二重整形による第三者から見た印象の変化とは?
二重整形に関する本研究では、単なる術前後の自覚症状だけでなく、第三者が患者の顔写真を見て評価する「見た目の印象の変化」も調査対象となっています。
評価項目には「若々しさ」「表情の明るさ」「活力の印象」などが含まれており、いずれも術後に有意な改善が見られました。
これは非常に重要なポイントであると言えます。
なぜなら、整形手術の多くは自己満足にとどまらず、対人関係や社会的印象に直結するからです。
自分自身が満足するだけでなく、周囲の人からも「若くなったね」「明るくなったね」と好意的に受け取られることで、自己肯定感の向上にもつながります。

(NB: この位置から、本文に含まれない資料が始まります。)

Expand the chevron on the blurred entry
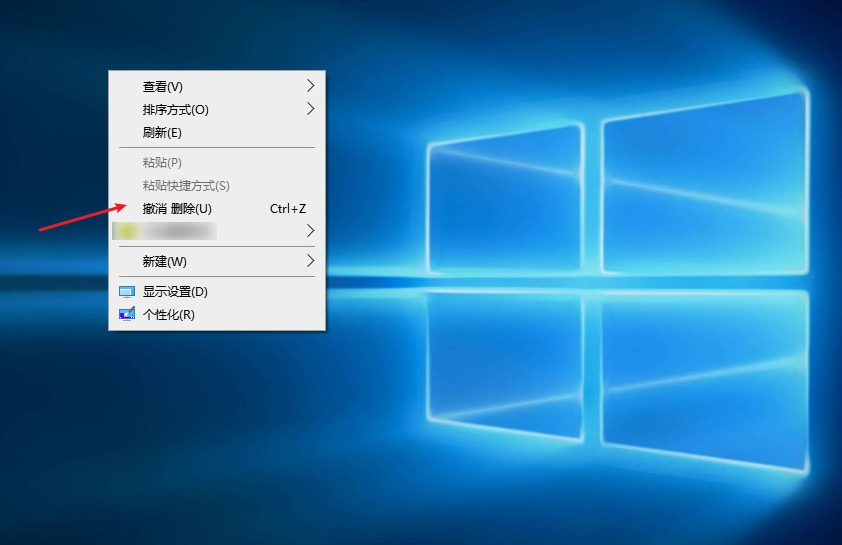This screenshot has height=545, width=842. [310, 232]
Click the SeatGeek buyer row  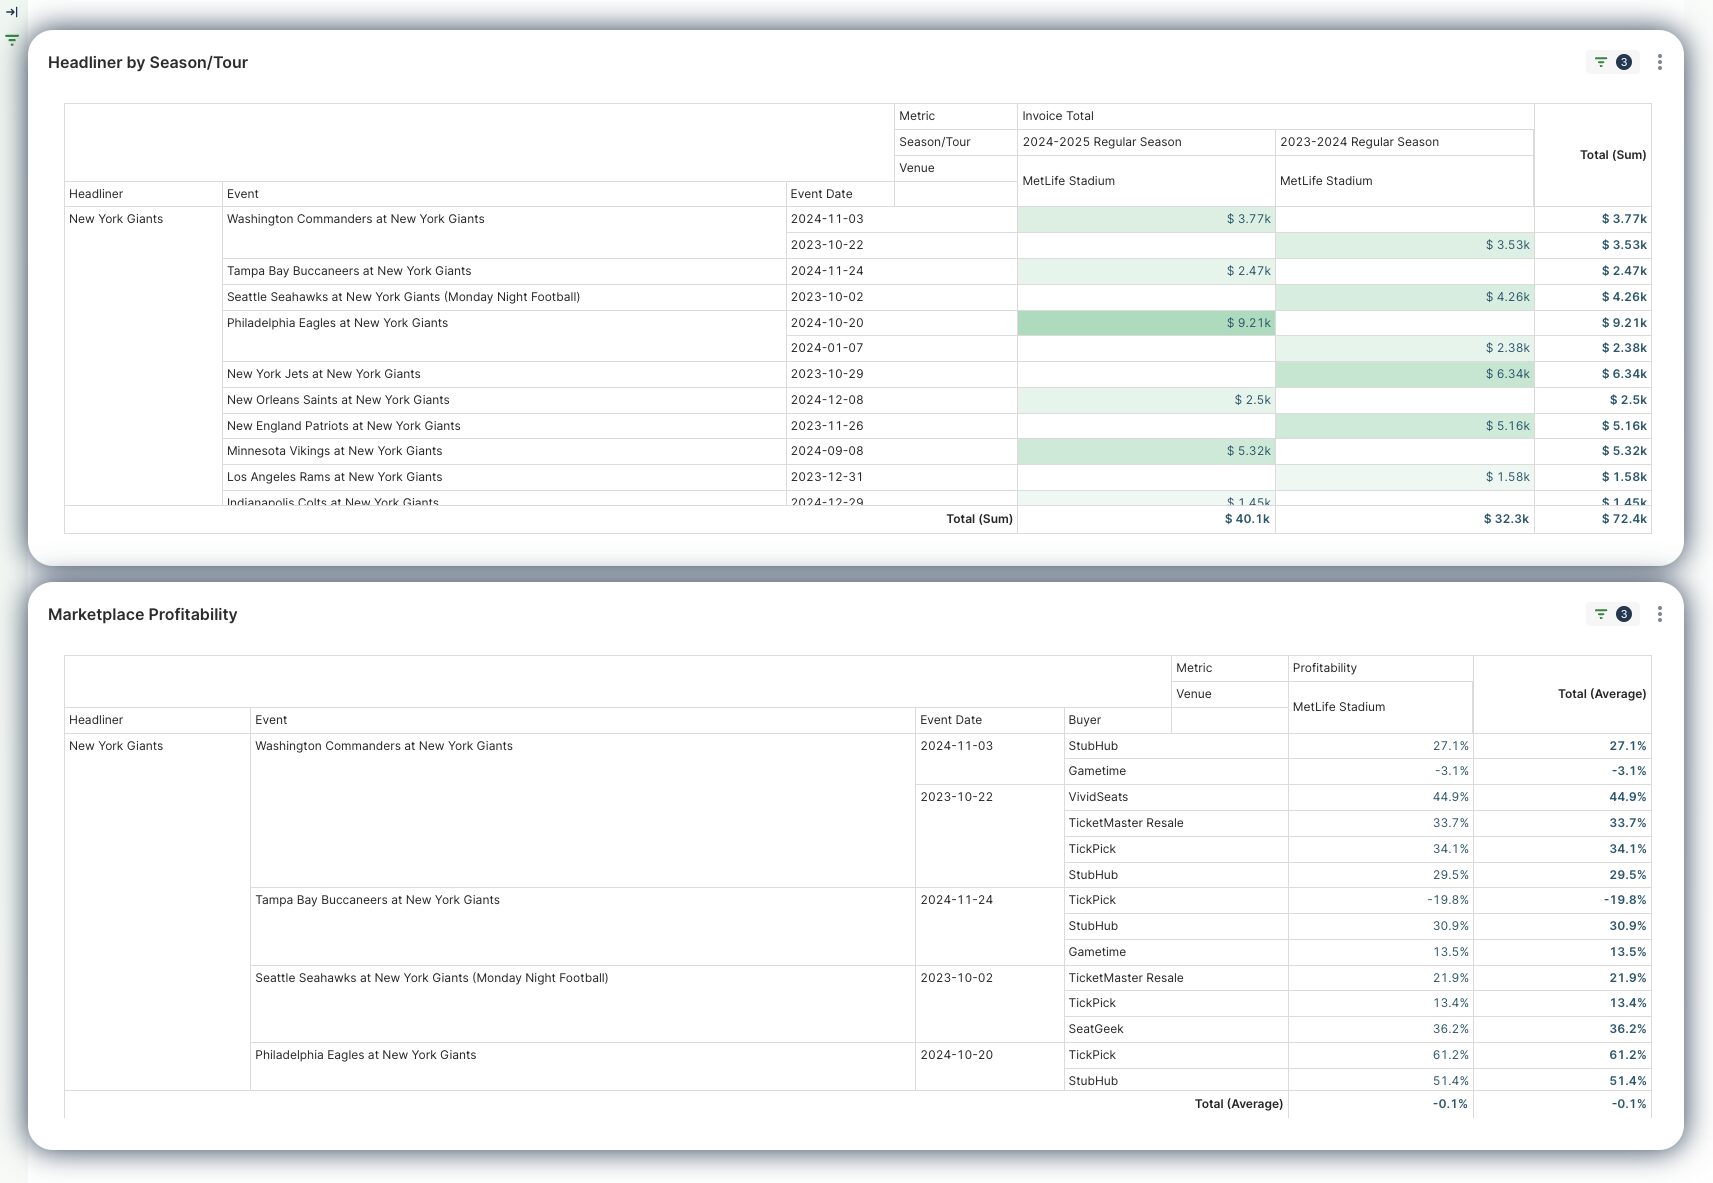pyautogui.click(x=1096, y=1029)
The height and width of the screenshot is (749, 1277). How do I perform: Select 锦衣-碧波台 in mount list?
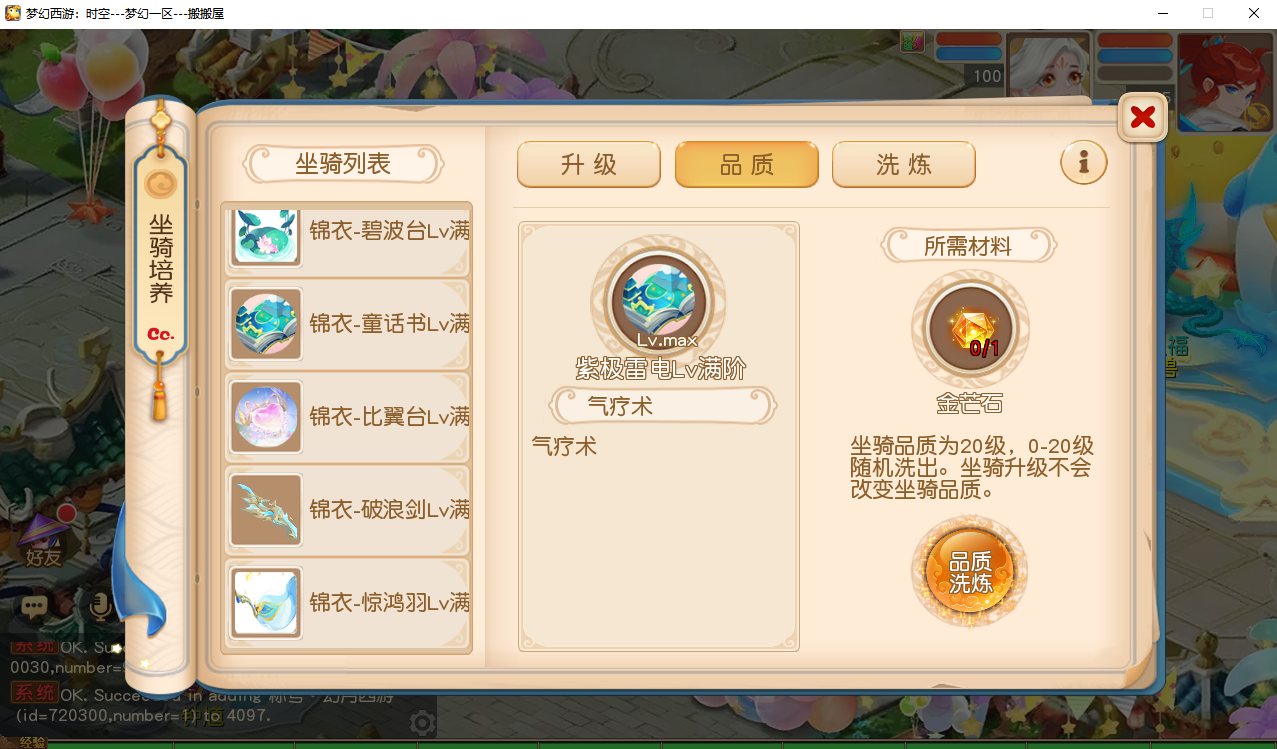[x=346, y=239]
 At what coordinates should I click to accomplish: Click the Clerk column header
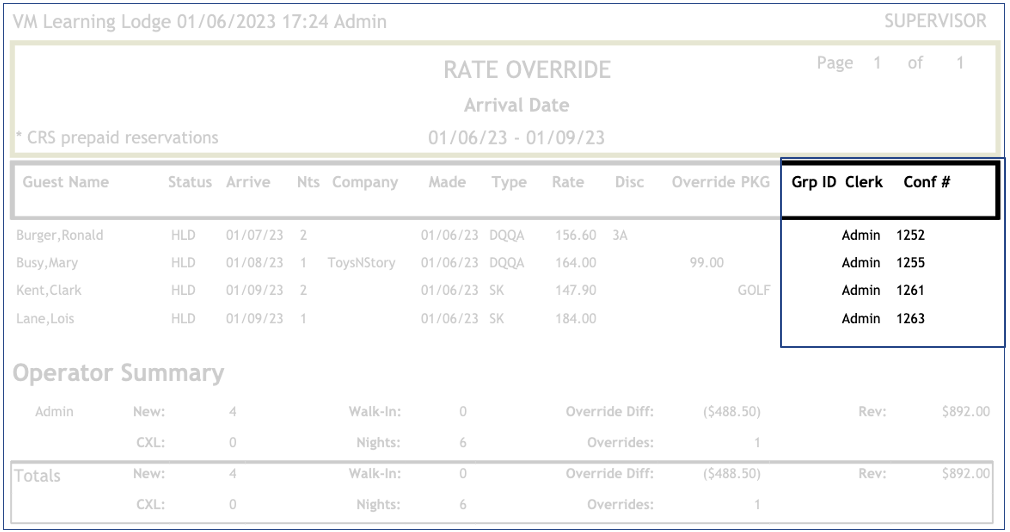tap(863, 183)
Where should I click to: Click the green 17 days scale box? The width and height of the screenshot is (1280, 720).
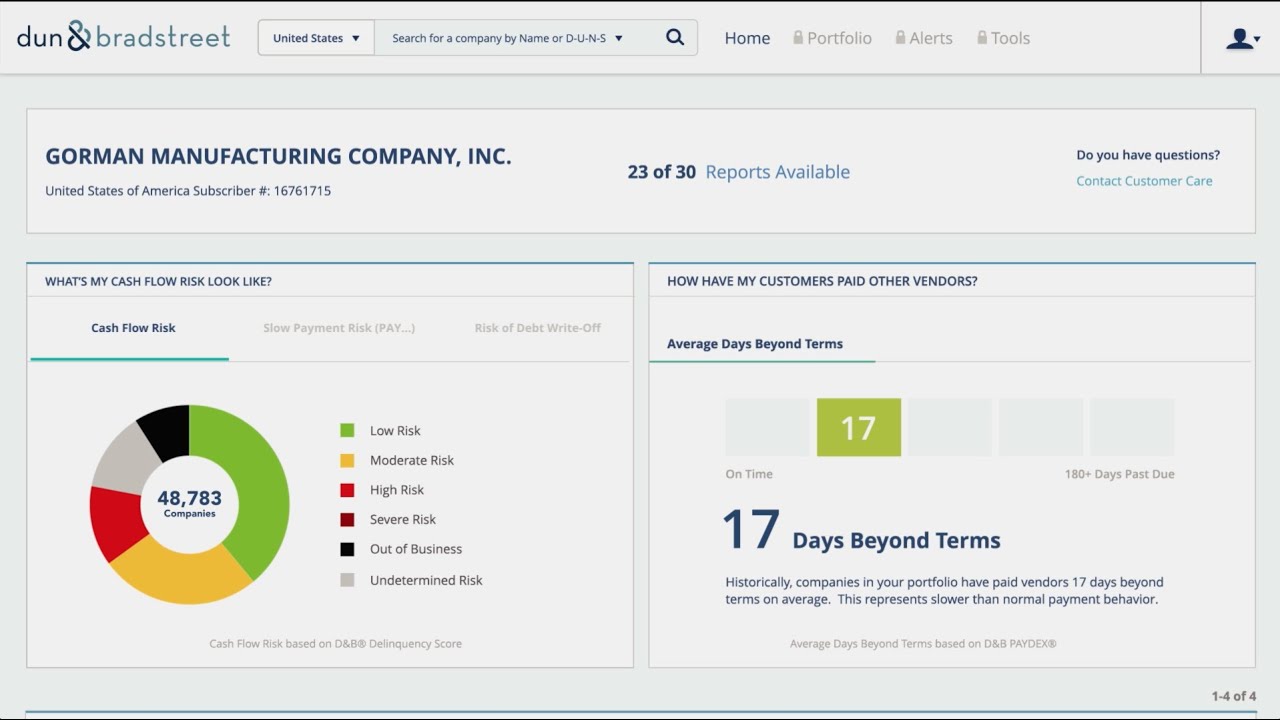click(858, 428)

つまり、二重整形は“顔の印象年齢”を下げる医療とも言え、印象改善による心理的・社会的メリットも、手術で得られる大きな利点の一つになっているのです。
二重整形術後の患者の主観的な症状変化
二重整形術前後で患者が感じた不快症状(眼精疲労・集中困難・肩こりなど)の自己評価に関して、スコアとして数値化することで術前後の変化を測定しました。
以下は、リッカートスケール(0=症状なし、4=非常に強い症状)で評価した結果です。
症状 | 術前スコア | 術後スコア |
眼精疲労 | 3.6 | 1.6 |
集中できない | 3.4 | 1.7 |
肩こり | 3.3 | 1.8 |
気が散る | 3.5 | 1.6 |
いずれの項目でも術後スコアが大幅に改善しており、手術が機能的な側面にも有効であることを裏付けています。
二重整形後の患者の満足度に影響する要素
二重整形に関する本論文では、術後の満足度スコアが男女で異なる傾向にあったことが報告されていますが、それだけでは説明できない要素が多くあります。
実際には、「どれだけ施術結果が事前の期待と一致していたか」が満足度を大きく左右します。
たとえば、同じように症状が改善していても、「もっとパッチリした目になりたかった」という美容面の希望が強ければ満足度が下がることもあります。
逆に、機能改善だけで十分という患者にとっては、むしろ控えめな変化の方が理想的だったというケースもあるでしょう。
また、術後の結果以上に、術前のカウンセリングの質や医師との信頼関係が満足度に影響している可能性も示唆されます。
「自分の話をしっかり聞いてくれた」「納得して手術に臨めた」というプロセスそのものが、患者が結果をどう受け止めるのかを大きく変えるのです。
二重整形術後の男女別満足度
二重整形術後の満足度についても調査が行われ、患者は5段階スケール(1=非常に満足、5=非常に不満)で評価しました。
男女間の比較結果は以下の通りです。
性別 | 満足度スコア(平均) | 標準偏差(SD) |
男性 | 2.41 | 1.02 |
女性 | 1.43 | 0.73 |
以上の結果から、女性の方がやや高い満足度を得ていたことが分かります。
ただし、標準偏差が大きいため、個人差の存在にも注意が必要です。
二重整形の安全性とリスク管理
二重整形に関する本研究では、術後3ヶ月までの追跡で重篤な合併症は報告されておらず、安全性の高い手術であることが確認されました。
軽度の内出血や腫れは一部で見られましたが、すべて一時的な症状であり、かつ軽快する傾向にありました。
術前のシミュレーション・術者の経験値・適切なアフターケアが安全性を左右するため、信頼できる医療機関を選択することが重要です。
二重整形は“感覚”ではなく“データ”で選ぶ時代に
二重整形に関する本論文のような研究が示すように、二重整形は単なる美容目的ではなく、生活の質(QOL)や心理的な満足度にも関わる医療行為と言えます。
今後、患者自身が医療的根拠に基づいて判断することが重要になってくるはずです。
科学的データを活用することで、より納得のいく選択ができ、患者にとって満足度の高い結果につながるでしょう。